ACTIVITY.
Copy out the entries that follow, unchanged.

Stored data.

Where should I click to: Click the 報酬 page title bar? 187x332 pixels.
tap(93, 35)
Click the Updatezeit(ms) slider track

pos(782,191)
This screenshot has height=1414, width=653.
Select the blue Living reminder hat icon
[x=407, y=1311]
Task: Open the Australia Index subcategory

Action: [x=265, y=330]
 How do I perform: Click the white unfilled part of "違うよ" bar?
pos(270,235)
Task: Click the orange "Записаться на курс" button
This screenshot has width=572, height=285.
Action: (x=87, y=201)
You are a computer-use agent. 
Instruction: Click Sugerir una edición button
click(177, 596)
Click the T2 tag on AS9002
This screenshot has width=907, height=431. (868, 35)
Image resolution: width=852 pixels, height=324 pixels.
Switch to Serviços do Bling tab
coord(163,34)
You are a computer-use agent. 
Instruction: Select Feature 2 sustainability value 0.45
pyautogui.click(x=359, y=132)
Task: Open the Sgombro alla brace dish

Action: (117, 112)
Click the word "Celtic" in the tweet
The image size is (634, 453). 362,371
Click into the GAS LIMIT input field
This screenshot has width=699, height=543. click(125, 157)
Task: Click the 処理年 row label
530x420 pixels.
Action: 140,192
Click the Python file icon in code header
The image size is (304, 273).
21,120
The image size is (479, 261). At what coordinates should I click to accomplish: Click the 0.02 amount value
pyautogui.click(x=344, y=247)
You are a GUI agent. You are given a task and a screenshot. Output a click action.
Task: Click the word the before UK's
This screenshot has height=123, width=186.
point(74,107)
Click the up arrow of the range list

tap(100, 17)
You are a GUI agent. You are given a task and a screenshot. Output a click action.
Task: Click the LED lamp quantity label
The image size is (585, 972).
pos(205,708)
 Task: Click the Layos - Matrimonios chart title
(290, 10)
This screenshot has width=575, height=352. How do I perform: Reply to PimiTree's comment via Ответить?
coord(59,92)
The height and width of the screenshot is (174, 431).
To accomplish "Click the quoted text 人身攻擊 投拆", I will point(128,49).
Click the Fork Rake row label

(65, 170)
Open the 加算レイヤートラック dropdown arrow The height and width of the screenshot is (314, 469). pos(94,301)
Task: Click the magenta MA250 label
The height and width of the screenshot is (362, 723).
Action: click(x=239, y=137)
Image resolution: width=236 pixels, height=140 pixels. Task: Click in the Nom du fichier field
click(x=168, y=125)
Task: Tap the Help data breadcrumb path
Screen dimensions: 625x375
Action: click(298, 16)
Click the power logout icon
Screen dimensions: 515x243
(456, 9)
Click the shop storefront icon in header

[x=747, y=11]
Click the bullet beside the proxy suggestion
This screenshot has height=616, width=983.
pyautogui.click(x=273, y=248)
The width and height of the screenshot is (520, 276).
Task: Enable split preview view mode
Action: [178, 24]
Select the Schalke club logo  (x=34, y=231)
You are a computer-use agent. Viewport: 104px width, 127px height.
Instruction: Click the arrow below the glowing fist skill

YOUR SOLUTION.
Where should I click to: Click the 報酬 page title bar? 187x332 pixels.
tap(93, 35)
Click the Updatezeit(ms) slider track

pos(782,191)
This screenshot has height=1414, width=653.
Select the blue Living reminder hat icon
[x=407, y=1311]
Task: Open the Australia Index subcategory

Action: [x=265, y=330]
 How do I perform: Click the white unfilled part of "違うよ" bar?
pos(270,235)
Task: Click the orange "Записаться на курс" button
This screenshot has width=572, height=285.
Action: (x=87, y=201)
You are a computer-use agent. 
Instruction: Click Sugerir una edición button
click(177, 596)
Click the T2 tag on AS9002
This screenshot has width=907, height=431. (868, 35)
Image resolution: width=852 pixels, height=324 pixels.
Switch to Serviços do Bling tab
coord(163,34)
You are a computer-use agent. 
Instruction: Select Feature 2 sustainability value 0.45
pyautogui.click(x=359, y=132)
Task: Open the Sgombro alla brace dish

Action: (117, 112)
Click the word "Celtic" in the tweet
The image size is (634, 453). 362,371
Click into the GAS LIMIT input field
This screenshot has width=699, height=543. click(125, 157)
Task: Click the 処理年 row label
530x420 pixels.
Action: 140,192
Click the Python file icon in code header
The image size is (304, 273).
21,120
The image size is (479, 261). At what coordinates should I click to accomplish: Click the 0.02 amount value
pyautogui.click(x=344, y=247)
You are a GUI agent. You are given a task and a screenshot. Output a click action.
Task: Click the word the before UK's
This screenshot has height=123, width=186.
point(74,107)
Click the up arrow of the range list

tap(100, 17)
You are a GUI agent. You are given a task and a screenshot. Output a click action.
Task: Click the LED lamp quantity label
The image size is (585, 972).
pos(205,708)
 Task: Click the Layos - Matrimonios chart title
(290, 10)
This screenshot has width=575, height=352. How do I perform: Reply to PimiTree's comment via Ответить?
coord(59,92)
The height and width of the screenshot is (174, 431).
To accomplish "Click the quoted text 人身攻擊 投拆", I will point(128,49).
Click the Fork Rake row label

(65, 170)
Open the 加算レイヤートラック dropdown arrow The height and width of the screenshot is (314, 469). pos(94,301)
Task: Click the magenta MA250 label
The height and width of the screenshot is (362, 723).
Action: click(x=239, y=137)
Image resolution: width=236 pixels, height=140 pixels. Task: Click in the Nom du fichier field
click(x=168, y=125)
Task: Tap the Help data breadcrumb path
Screen dimensions: 625x375
Action: click(298, 16)
Click the power logout icon
Screen dimensions: 515x243
(456, 9)
Click the shop storefront icon in header

[x=747, y=11]
Click the bullet beside the proxy suggestion
This screenshot has height=616, width=983.
pyautogui.click(x=273, y=248)
The width and height of the screenshot is (520, 276).
Task: Enable split preview view mode
Action: [178, 24]
Select the Schalke club logo  (x=34, y=231)
You are a computer-use agent. Viewport: 104px width, 127px height.
Instruction: Click the arrow below the glowing fist skill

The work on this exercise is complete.